Visita al barbero.


- ¿Diga?
- Buenos días, soy José Luis López, llamo para pedir cita.
- Tengo a dos, vente en algo más de media hora.
- Está bien, allí estaré.
Cuando llegué aun le quedaba algo de tiempo con el anterior cliente.
- Buenas tardes. – Saludé.
- Buenas tardes. - Respondieron ambos.
Me senté en una de las cuatro sillas viejas que tiene. Cogí el periódico, hablaba de los cambios del Gobierno. Era de hacía un par de días. Cogí otro, el de hoy. Hablaba del desarrollo de la Passio Granatensis, de alguna irregularidad que había tenido lugar en el transcurso de la misma.

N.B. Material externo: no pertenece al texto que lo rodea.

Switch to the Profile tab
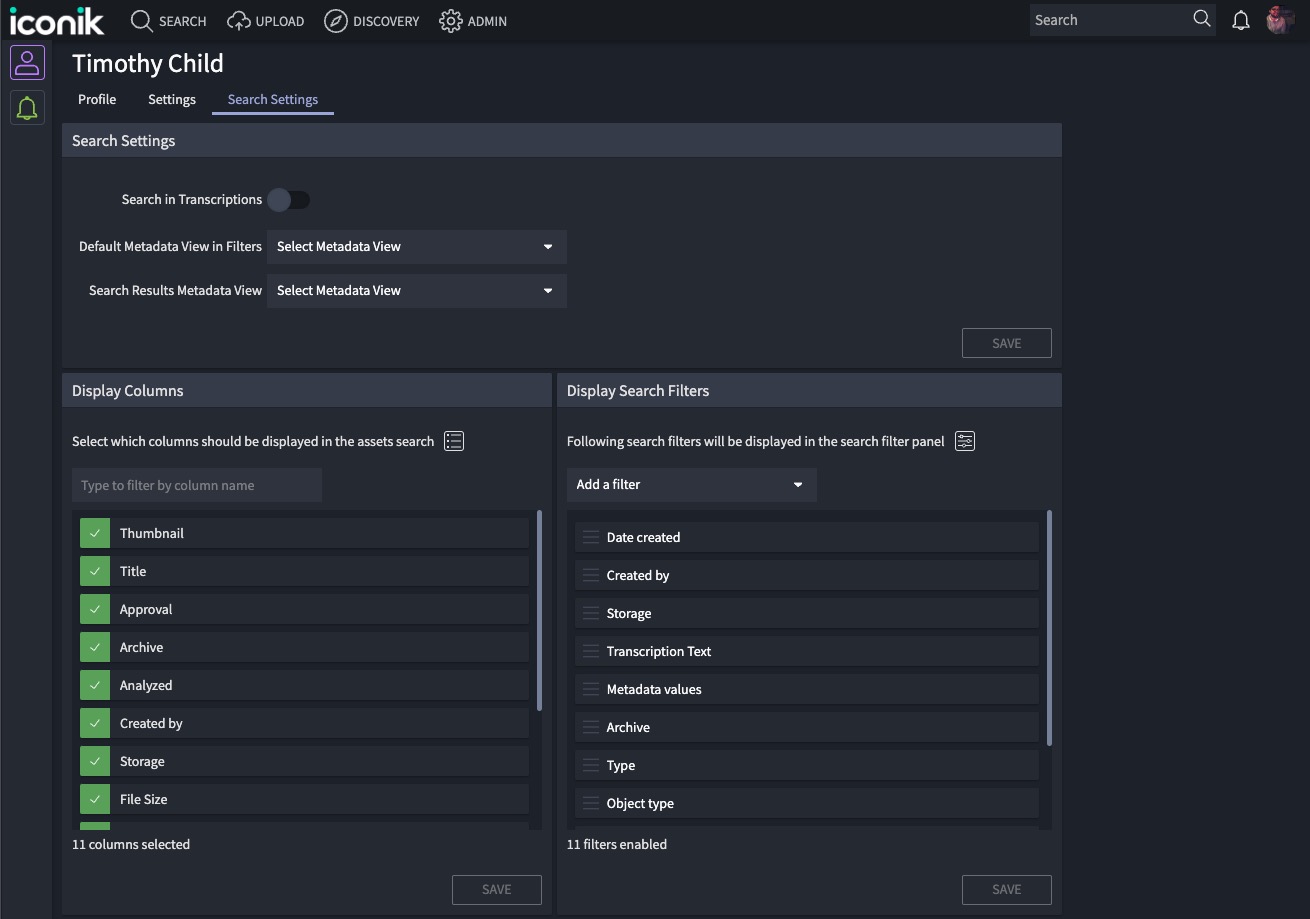The height and width of the screenshot is (919, 1310). pyautogui.click(x=96, y=99)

Me gustan ese tipo de actos, me gustan las tradiciones. La Passio Granatensis, es una enorme procesión que se celebra una vez cada cien años. Tiene lugar en el sábado santo, a ella concurren todos los pasos que salen durante la Semana Santa de Granada.
Sigo leyendo, hablan de la suspensión del gran premio de Quatar, primera prueba puntuable del mundial de motociclismo. Leyendo esa noticia no puedo evitar una leve sonrisa. Sin duda es otra llamada de atención de la naturaleza a la soberbia del hombre. Los petrodólares han construido un magnífico circuito, en mitad de la nada. Han comprado la elección de Quatar como sede de ese primer gran premio. Han comprado focos y desperdiciado energía, por el sólo capricho de celebrar el gran premio de noche y con luz artificial. Pero lo que les ha sido imposible comprar es el clima. En un lugar del mundo donde el año que mas llueve, lo hace quince días, este fin de semana ha llovido como sólo lo hace en países tropicales. Una y otra vez caemos en el error de pensar que dominamos la naturaleza, cuando basta algo de lluvia, o un temblor de tierra, para bajarnos del pedestal en el que nos creemos.

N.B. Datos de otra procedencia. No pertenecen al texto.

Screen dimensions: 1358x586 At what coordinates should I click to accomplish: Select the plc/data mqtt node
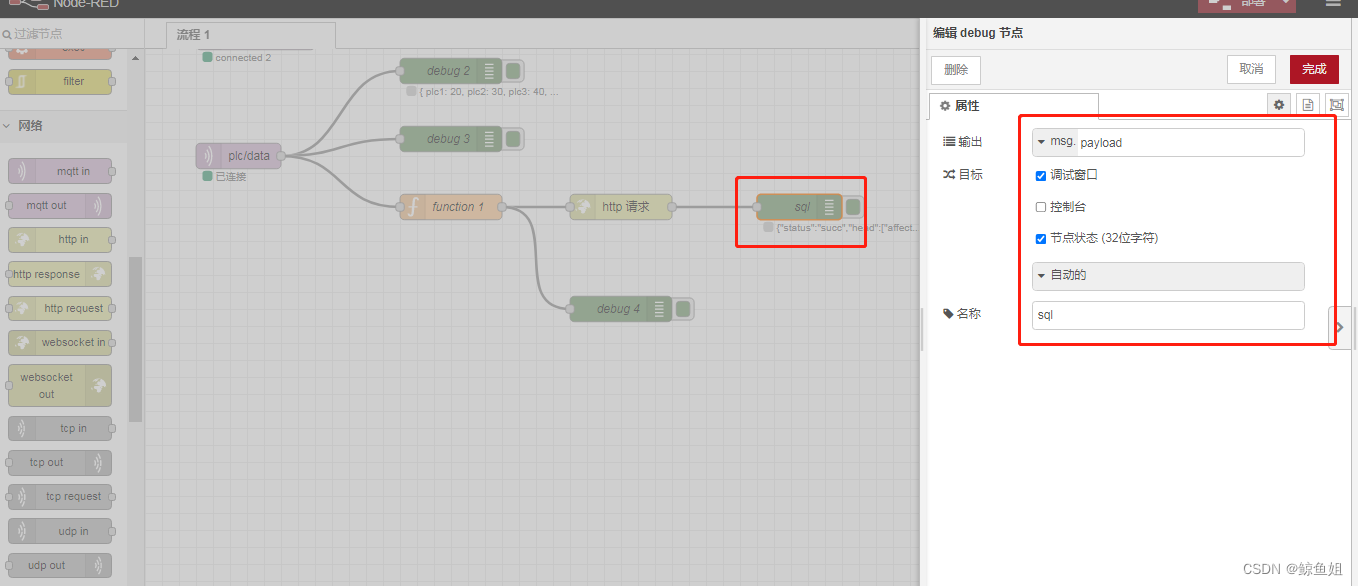click(239, 156)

- Ya puedes sentarte aquí. – me dijo el barbero. - ¿Cómo lo quieres?
- Como siempre, corto pero con el pelo suficiente como para poder peinarme.
No volvimos a hablar hasta que terminó de pelarme. Yo me limité a cerrar los ojos, pensando en mis cosas, y a mover la cabeza tal y como él me iba indicando.
Mi barbero se llama Gabriel, es delgado, de pelo blanco y algo largo que recuerda al del Cordobés. Su cara es menuda, quedando casi totalmente tapada por un enorme bigote, también blanco. Viste bata blanca. Tiene la barbería, decorada con algún animal disecado, posters de mujeres de buen ver y seguro mejor tocar, y una maqueta con una composición en la que salen unos legionarios desfilando en la que no falta la cabra. En los pocos estantes que tiene, además de algunas muestras de colonia que nunca usa, tiene viejos videos en vhs de caza y revistas de cazadores.
Me encanta ir a pelarme allí, lo hace bien, sin prisas. Si quieres que hable y te entretenga, le preguntas algo sobre caza o sobre el campo. Si te apetece estar en silencio, no tienes que decir nada, el sabe que no quieres oír historias. Es de agradecer alguien que respete los silencios. Existe hoy en día la creencia generalizada de que hay que hablar, a muchos les pone nerviosos los silencios, a mi barbero y a mí, nos gustan. Hay tiempo para todo, hasta para callar.